EXERCISE — Could you copy all of the records below exactly as they appear?

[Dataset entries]
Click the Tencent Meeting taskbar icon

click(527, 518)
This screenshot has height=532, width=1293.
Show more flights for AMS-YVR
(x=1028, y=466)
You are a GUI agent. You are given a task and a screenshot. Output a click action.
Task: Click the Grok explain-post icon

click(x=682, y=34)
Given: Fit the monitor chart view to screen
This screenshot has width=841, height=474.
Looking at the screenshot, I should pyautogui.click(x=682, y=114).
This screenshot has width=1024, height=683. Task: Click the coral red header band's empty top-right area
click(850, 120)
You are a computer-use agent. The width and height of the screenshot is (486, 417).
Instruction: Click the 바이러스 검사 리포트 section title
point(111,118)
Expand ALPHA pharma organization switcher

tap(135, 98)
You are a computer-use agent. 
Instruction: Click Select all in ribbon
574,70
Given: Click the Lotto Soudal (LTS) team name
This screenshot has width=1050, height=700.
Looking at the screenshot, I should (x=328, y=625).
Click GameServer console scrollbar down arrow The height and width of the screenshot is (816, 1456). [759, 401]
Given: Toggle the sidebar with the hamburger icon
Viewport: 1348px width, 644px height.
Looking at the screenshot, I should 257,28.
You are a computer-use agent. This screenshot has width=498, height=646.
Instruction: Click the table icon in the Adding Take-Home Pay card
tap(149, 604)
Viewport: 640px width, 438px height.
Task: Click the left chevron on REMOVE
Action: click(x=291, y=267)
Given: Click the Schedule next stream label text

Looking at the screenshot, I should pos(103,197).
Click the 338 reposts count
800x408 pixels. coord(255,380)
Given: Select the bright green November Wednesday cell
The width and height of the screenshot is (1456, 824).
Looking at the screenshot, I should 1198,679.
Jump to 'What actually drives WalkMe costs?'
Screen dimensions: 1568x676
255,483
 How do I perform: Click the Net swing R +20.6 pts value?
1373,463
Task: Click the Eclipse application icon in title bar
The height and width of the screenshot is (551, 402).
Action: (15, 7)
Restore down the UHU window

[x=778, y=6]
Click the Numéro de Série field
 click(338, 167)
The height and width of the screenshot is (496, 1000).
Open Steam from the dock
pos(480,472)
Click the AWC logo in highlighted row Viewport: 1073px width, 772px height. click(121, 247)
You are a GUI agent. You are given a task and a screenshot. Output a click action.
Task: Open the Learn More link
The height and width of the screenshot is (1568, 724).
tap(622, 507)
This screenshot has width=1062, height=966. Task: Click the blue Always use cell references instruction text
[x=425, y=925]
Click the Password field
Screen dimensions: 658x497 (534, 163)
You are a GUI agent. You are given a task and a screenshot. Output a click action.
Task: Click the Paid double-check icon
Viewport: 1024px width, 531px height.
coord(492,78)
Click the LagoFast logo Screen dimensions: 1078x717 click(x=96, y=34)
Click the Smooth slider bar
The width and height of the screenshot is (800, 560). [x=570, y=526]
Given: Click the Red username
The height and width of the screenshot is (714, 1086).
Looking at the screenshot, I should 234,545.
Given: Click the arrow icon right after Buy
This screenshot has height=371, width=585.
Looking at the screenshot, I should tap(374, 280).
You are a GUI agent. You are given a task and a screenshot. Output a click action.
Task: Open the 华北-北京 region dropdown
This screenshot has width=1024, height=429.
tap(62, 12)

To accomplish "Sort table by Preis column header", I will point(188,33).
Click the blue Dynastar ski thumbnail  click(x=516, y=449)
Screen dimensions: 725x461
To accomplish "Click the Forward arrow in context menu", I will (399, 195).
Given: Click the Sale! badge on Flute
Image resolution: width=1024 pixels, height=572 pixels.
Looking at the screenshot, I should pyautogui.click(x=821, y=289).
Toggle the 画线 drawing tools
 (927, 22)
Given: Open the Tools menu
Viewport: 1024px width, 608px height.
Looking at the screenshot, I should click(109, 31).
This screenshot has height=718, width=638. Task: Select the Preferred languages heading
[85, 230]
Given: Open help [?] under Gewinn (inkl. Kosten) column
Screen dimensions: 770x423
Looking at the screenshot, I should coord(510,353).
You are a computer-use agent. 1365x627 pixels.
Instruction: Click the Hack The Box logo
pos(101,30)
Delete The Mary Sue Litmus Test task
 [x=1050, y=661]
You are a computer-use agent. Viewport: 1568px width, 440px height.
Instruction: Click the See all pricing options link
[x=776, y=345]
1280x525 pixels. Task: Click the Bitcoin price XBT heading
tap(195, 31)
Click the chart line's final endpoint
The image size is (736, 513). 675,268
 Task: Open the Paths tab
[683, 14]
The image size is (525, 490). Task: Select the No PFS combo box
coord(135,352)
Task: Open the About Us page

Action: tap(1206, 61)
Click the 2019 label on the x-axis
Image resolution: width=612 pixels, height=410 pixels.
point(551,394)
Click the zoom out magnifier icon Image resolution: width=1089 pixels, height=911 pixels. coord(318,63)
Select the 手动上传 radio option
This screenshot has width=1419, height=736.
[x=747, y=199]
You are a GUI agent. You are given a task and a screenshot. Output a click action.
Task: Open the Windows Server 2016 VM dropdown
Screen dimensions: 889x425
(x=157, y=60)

SOLUTION FOR THIS TASK —
Click the Tencent Meeting taskbar icon

click(527, 518)
This screenshot has height=532, width=1293.
Show more flights for AMS-YVR
(x=1028, y=466)
You are a GUI agent. You are given a task and a screenshot. Output a click action.
Task: Click the Grok explain-post icon

click(x=682, y=34)
Given: Fit the monitor chart view to screen
This screenshot has width=841, height=474.
Looking at the screenshot, I should pyautogui.click(x=682, y=114).
This screenshot has width=1024, height=683. Task: Click the coral red header band's empty top-right area
click(850, 120)
You are a computer-use agent. The width and height of the screenshot is (486, 417).
Instruction: Click the 바이러스 검사 리포트 section title
point(111,118)
Expand ALPHA pharma organization switcher

tap(135, 98)
You are a computer-use agent. 
Instruction: Click Select all in ribbon
574,70
Given: Click the Lotto Soudal (LTS) team name
This screenshot has width=1050, height=700.
Looking at the screenshot, I should (x=328, y=625).
Click GameServer console scrollbar down arrow The height and width of the screenshot is (816, 1456). [759, 401]
Given: Toggle the sidebar with the hamburger icon
Viewport: 1348px width, 644px height.
Looking at the screenshot, I should 257,28.
You are a computer-use agent. This screenshot has width=498, height=646.
Instruction: Click the table icon in the Adding Take-Home Pay card
tap(149, 604)
Viewport: 640px width, 438px height.
Task: Click the left chevron on REMOVE
Action: click(x=291, y=267)
Given: Click the Schedule next stream label text

Looking at the screenshot, I should pos(103,197).
Click the 338 reposts count
800x408 pixels. coord(255,380)
Given: Select the bright green November Wednesday cell
The width and height of the screenshot is (1456, 824).
Looking at the screenshot, I should 1198,679.
Jump to 'What actually drives WalkMe costs?'
Screen dimensions: 1568x676
255,483
 How do I perform: Click the Net swing R +20.6 pts value?
1373,463
Task: Click the Eclipse application icon in title bar
The height and width of the screenshot is (551, 402).
Action: (15, 7)
Restore down the UHU window

[x=778, y=6]
Click the Numéro de Série field
 click(338, 167)
The height and width of the screenshot is (496, 1000).
Open Steam from the dock
pos(480,472)
Click the AWC logo in highlighted row Viewport: 1073px width, 772px height. click(121, 247)
You are a GUI agent. You are given a task and a screenshot. Output a click action.
Task: Open the Learn More link
The height and width of the screenshot is (1568, 724).
tap(622, 507)
This screenshot has width=1062, height=966. Task: Click the blue Always use cell references instruction text
[x=425, y=925]
Click the Password field
Screen dimensions: 658x497 (534, 163)
You are a GUI agent. You are given a task and a screenshot. Output a click action.
Task: Click the Paid double-check icon
Viewport: 1024px width, 531px height.
coord(492,78)
Click the LagoFast logo Screen dimensions: 1078x717 click(x=96, y=34)
Click the Smooth slider bar
The width and height of the screenshot is (800, 560). [x=570, y=526]
Given: Click the Red username
The height and width of the screenshot is (714, 1086).
Looking at the screenshot, I should 234,545.
Given: Click the arrow icon right after Buy
This screenshot has height=371, width=585.
Looking at the screenshot, I should tap(374, 280).
You are a GUI agent. You are given a task and a screenshot. Output a click action.
Task: Open the 华北-北京 region dropdown
This screenshot has width=1024, height=429.
tap(62, 12)

To accomplish "Sort table by Preis column header", I will point(188,33).
Click the blue Dynastar ski thumbnail  click(x=516, y=449)
Screen dimensions: 725x461
To accomplish "Click the Forward arrow in context menu", I will (399, 195).
Given: Click the Sale! badge on Flute
Image resolution: width=1024 pixels, height=572 pixels.
Looking at the screenshot, I should pyautogui.click(x=821, y=289).
Toggle the 画线 drawing tools
 (927, 22)
Given: Open the Tools menu
Viewport: 1024px width, 608px height.
Looking at the screenshot, I should click(109, 31).
This screenshot has height=718, width=638. Task: Select the Preferred languages heading
[85, 230]
Given: Open help [?] under Gewinn (inkl. Kosten) column
Screen dimensions: 770x423
Looking at the screenshot, I should coord(510,353).
You are a computer-use agent. 1365x627 pixels.
Instruction: Click the Hack The Box logo
pos(101,30)
Delete The Mary Sue Litmus Test task
 [x=1050, y=661]
You are a computer-use agent. Viewport: 1568px width, 440px height.
Instruction: Click the See all pricing options link
[x=776, y=345]
1280x525 pixels. Task: Click the Bitcoin price XBT heading
tap(195, 31)
Click the chart line's final endpoint
The image size is (736, 513). 675,268
 Task: Open the Paths tab
[683, 14]
The image size is (525, 490). Task: Select the No PFS combo box
coord(135,352)
Task: Open the About Us page

Action: tap(1206, 61)
Click the 2019 label on the x-axis
Image resolution: width=612 pixels, height=410 pixels.
point(551,394)
Click the zoom out magnifier icon Image resolution: width=1089 pixels, height=911 pixels. coord(318,63)
Select the 手动上传 radio option
This screenshot has width=1419, height=736.
[x=747, y=199]
You are a GUI agent. You are given a task and a screenshot. Output a click action.
Task: Open the Windows Server 2016 VM dropdown
Screen dimensions: 889x425
(x=157, y=60)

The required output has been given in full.